The timeframe in which tasks in the stage executed. The timeline also includes the driver execution time. You can sort the timeline of these tasks by Duration and Start Time other than the default view.

Timeseries Information

Timeseries information displays timeseries metrics of the application you are currently viewing. Within the time duration, you can see the time spent by the drivers, denoted by a red box. The drivers help in running Spark applications as sets of processes on a cluster.
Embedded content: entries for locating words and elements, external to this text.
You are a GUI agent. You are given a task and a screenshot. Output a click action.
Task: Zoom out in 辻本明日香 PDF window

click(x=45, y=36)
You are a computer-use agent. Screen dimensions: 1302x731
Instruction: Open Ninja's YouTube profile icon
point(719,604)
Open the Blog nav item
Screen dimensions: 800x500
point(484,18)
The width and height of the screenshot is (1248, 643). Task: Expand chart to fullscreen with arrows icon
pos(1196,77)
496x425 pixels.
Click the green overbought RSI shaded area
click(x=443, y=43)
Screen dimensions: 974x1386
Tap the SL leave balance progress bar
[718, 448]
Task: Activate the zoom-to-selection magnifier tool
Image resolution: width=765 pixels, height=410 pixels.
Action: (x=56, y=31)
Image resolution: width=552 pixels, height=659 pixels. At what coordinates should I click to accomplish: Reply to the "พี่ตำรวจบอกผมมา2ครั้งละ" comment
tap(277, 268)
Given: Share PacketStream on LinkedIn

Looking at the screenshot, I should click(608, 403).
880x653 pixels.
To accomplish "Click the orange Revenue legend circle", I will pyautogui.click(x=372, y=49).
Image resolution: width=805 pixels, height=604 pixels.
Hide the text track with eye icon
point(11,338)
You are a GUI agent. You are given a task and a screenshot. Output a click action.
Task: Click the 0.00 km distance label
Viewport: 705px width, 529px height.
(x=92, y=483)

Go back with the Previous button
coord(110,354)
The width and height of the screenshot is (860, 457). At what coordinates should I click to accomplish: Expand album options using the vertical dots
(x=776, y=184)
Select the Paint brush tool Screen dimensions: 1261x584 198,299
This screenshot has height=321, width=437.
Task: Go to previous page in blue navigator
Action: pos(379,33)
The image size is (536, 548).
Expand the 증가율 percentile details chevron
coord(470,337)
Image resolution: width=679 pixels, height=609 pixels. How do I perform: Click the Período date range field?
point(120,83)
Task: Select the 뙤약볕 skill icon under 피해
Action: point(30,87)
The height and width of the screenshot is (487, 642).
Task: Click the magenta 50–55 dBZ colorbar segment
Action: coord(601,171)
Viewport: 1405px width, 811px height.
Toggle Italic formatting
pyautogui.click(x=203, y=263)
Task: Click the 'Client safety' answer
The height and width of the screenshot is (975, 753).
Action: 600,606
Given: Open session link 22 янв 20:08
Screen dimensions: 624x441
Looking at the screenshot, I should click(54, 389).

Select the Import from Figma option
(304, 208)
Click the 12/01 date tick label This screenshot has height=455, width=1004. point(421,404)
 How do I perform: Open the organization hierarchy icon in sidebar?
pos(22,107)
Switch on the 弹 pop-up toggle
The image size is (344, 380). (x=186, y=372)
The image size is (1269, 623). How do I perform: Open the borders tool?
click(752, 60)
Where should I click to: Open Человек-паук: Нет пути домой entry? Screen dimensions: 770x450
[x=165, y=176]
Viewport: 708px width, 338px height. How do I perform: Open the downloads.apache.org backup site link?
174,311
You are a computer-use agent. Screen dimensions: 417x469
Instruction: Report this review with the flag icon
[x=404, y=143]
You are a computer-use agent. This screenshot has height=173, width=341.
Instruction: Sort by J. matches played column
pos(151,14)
Note: You can see the name of the application you are currently viewing, above the user name in the top panel.

Other Timeseries Charts

Chart NameDescription
Schedule InformationThe number of tasks running at a particular time and the number of tasks that were yet to be executed.
IOThe chart describes the number of input bytes read and the number of output bytes written during the duration of the task.
Driver Memory UsageThe amount of memory consumed by the driver.
Executor Memory UsageThe amount of memory used by the executor.
GC and CPU DistributionThe amount of garbage collection (in %) and amount of CPU used (in %) to execute jobs.
Shuffle informationThe chart describes the following shuffle information: Shuffle Bytes written, Shuffle local bytes read, Shuffle Remote bytes read, and Shuffle Remote Bytes Read to Disk.
Storage MemoryThe chart describes the amount of the following types of memory: Block Disk Space Used, Block Off Heap Memory User, Block On Heap Memory Used, Block Max Off Heap Memory, and Block Max On Heap Memory.
HDFS InformationThe chart describes number of HDFS read and written.

Reports

TypeDescription
Efficiency StatisticsDriver versus executor time spent determines how well the Spark program has been written and if the right amount of parallelism is achieved.
SimulationThis determines what should be the ideal number of executors on the Spark program and what would be the effect of such changes to the number of executors on the overall time and utilization.
YARN DiagnosticsThis shows details of the YARN application that was running in that duration executed by the user.
Aggregate MetricsThe aggregated usage of different metrics in that application.

Application Logs

The Application Logs section displays the application logs for Spark jobs that failed that lets you identify exact reason of failure.